レンズ構成は2群4枚のトポゴン型の後群の後ろに「無限遠曲率の特殊光学ガラス」を追加して収差補正を行っています。「無限遠曲率の特殊光学ガラス」という表現は,Canonのオフィシャルサイト内のCanon Camera Museumの説明です。要するに,最後面に板ガラスを追加した,ってことです。簡単なことをわざわざ難しく説明するというのはなんだかなぁ,と思わなくもありませんが,このような変形トポゴン型のレンズはたぶん,Canon 25mm F3.5が唯一無二だと思われます。
トポゴン型レンズは,まるでビー玉のように大きな曲率をもつ半球状の2組のレンズが向かいあって配置される対称型のレンズで,Carl Zeissのロベルト・リヒテルによって戦前に発明されました。歪曲が非常に少ないため,航空測量用のレンズとして使われたようです。その後,レンジファインダーカメラのContax用のTopogon 25mm F4として投入されます。歪曲は小さいのですが,周辺減光が半端なく大きい,という特徴を持ちます。ZeissのContax用トポゴンは数も少なくたいへん高価です。Zeissの超広角レンズはTopogonはこの一代限りで終わり,Biogonや15mmのHologonに置き換わります。
トポゴン型構成のレンズはレンズエレメントの製作が難しいためか,あまり多くはなく私の知る限り2つしかありません。ひとつはトポゴンコピーとして知られるNikonのW-Nikkor C 2.5cm F4です。このレンズも繊細で美しいレンズですが,本家のTopogon以上に高価で取引されているようです。もうひとつはソ連製のOrion-15 28mm F6です。Orionは第二次世界大戦のどさくさでソ連が接収した多くのレンズ(と技術)の末裔ではなく,Zeissから技術供与をうけて独自に開発されたソ連オリジナルのレンズだそうです。Orionは数も多く,ソ連製ということもあってそれほど高価ではありません。
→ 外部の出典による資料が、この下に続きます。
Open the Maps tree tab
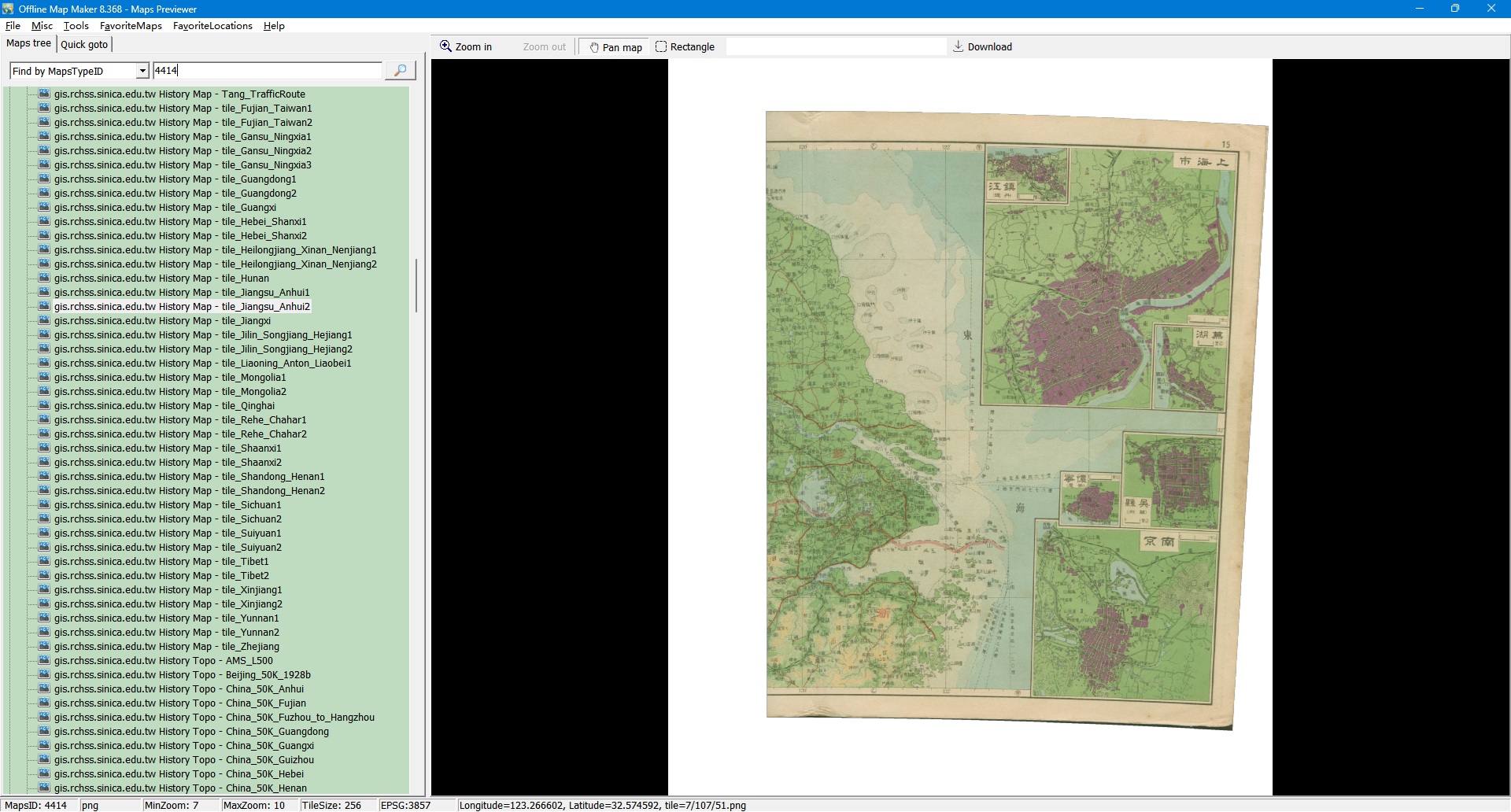click(29, 43)
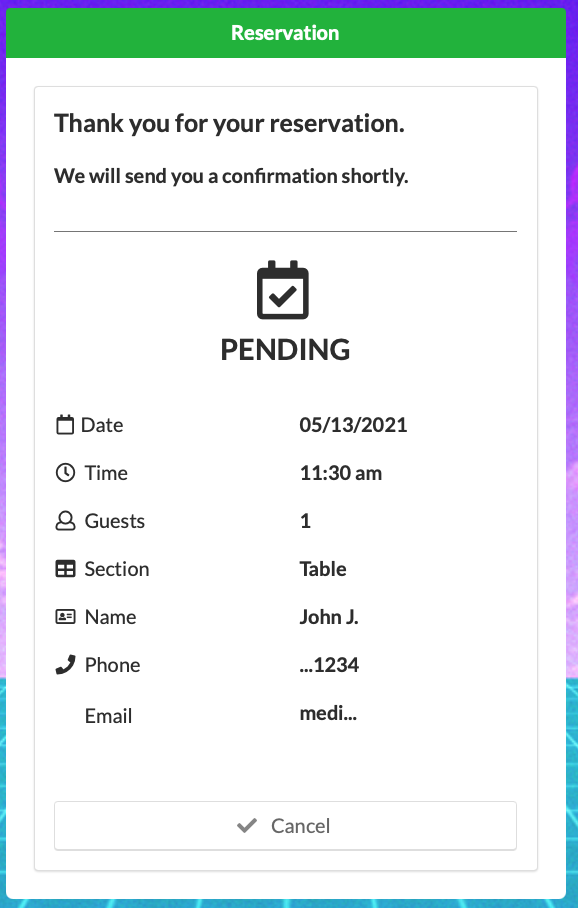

Canonの変形トポゴン型レンズである25mm F3.5は1970年代まで現役の20年にわたるロングセラーだったようです。また,このレンズによって撮られた多くの写真が写真雑誌の月例コンテストなどに多く入賞していたようです。撮影に使われたカメラはLeitz Minolta CLが多かったとか。一番重要なのは写真の腕とセンスなのでしょうけれど,このような武勇伝を聞くとこのレンズを使えば自分もよい写真が撮れそうな気がしてきます。